PROBLEM TO WORK ON:
Read the data that follows. Then repeat it exactly.

INFORMATION SHOWN:
Segment Open
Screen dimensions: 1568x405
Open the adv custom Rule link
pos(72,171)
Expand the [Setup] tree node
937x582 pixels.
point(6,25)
Segment Closed
SOLUTION FOR THIS TASK:
Screen dimensions: 1568x405
Open the adv custom Rule link
pos(72,171)
Expand the [Setup] tree node
937x582 pixels.
point(6,25)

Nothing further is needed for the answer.